The asymmetric unit of the title compound with the atom-numbering scheme. Displacement ellipsoids are drawn at the 50% probability level.

Table 1. Hydrogen-bond geometry (Å, °).

D—H⋯A	D—H	H⋯A	D⋯A	D—H⋯A
O1A—H1OA⋯N1A	0.86 (2)	2.66 (2)	3.1072 (16)	113.8 (17)
O1A—H1OA⋯N2A	0.86 (2)	2.03 (2)	2.7763 (16)	144.6 (19)
O1B—H1OB⋯N1B	0.84 (2)	2.20 (3)	2.8835 (16)	138 (2)
O1B—H1OB⋯N2B	0.84 (2)	2.47 (2)	3.0196 (16)	123 (2)
N1B—H1NB⋯O1A	0.865 (17)	2.331 (17)	3.1608 (18)	160.8 (14)

Supra­molecular features  

In the crystal, the two mol­ecules in the asymmetric unit are linked through an N—H⋯O hydrogen bond (Table 1 ▸, Fig. 1 ▸).

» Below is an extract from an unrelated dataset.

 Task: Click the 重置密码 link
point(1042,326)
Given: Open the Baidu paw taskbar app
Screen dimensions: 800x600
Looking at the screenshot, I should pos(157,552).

Hirshfeld surface analysis  

In order to visualize the inter­molecular inter­actions in the crystal of the title compound, a Hirshfeld surface (HS) analysis (Hirshfeld, 1977 ▸; Spackman & Jayatilaka, 2009 ▸) was carried out by using Crystal Explorer 17.5 (Turner et al., 2017 ▸). In the HS plotted over d _norm (Fig. 2 ▸), the white surface indicates contacts with distances equal to the sum of van der Waals radii, and the red and blue colours indicate distances shorter (in close contact) or longer (distinct contact) than the van der Waals radii, respectively (Venkatesan et al., 2016 ▸). The bright-red spots indicate their roles as the respective donors and/or acceptors.

Figure 2.

View of the three-dimensional Hirshfeld surface of the title compound plotted over d _norm in the range −0.1813 to 1.6330 a.u.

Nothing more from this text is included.